Gallieno figlio di Valeriano regnò dal 260 al 268, salì al potere mentre il padre era prigioniero presso i Persiani; non si propose reazioni immediate ai confini che Odenato e il governatore delle Gallie Postumo difendevano con efficacia, ma fronteggiò subito i Goti che dilagavano nella penisola balcanica. Cambiò l’aspetto dell’esercito romano reduce da due sconfitte a poca distanza di tempo, da allora furono rimossi i senatori dai comandi militari e sostituiti da cavalieri, ridusse le unità militari a circa mille uomini rispetto alla legione di 5/6000 uomini, che diventano vexillationes di fanteria o numeri di cavalleria, con una prevalenza di numeri. La maggior responsabilità in battaglia è affidata ai cavalieri, armati del contus, lancia corta con cui sfondano il fronte nemico e colpiscono con la lancia senza scagliarla. Fu necessario un lungo addestramento per mettere in atto la riforma militare, e nel 268 Gallieno o il suo successore con l’esercito così cambiato sfidò i Goti nella battaglia di Naisso con esito opposto rispetto alla battaglia di Abritto, i Goti subirono una tale disfatta che dovettero passare più di cent’anni prima che passassero nuovamente il Danubio. I confini dell’impero erano nuovamente sicuri, la riforma epocale di Gallieno garantì cent’anni di pace in cui si sviluppò il tardo impero o impero romano-cristiano.
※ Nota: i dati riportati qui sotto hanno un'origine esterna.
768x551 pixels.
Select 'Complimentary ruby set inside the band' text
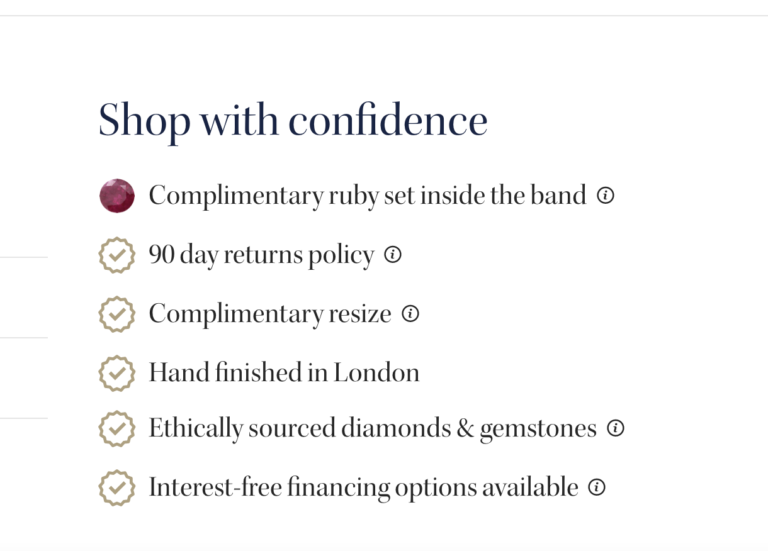(x=367, y=196)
L’imperatore Aureliano ricompose l’unità dell’impero grazie al lo strumento militare di nuovo efficiente, riporta tutto l’Oriente sotto il dominio di Roma; in Occidente il comandante delle Gallie si arrese senza combattere ed anch’esse tornarono sotto l’egida romana. Nel 274 Aureliano celebrò il trionfo de Oriente et de Occidente, col quale si chiude la crisi politico-militare apertasi ad Abritto nel 251.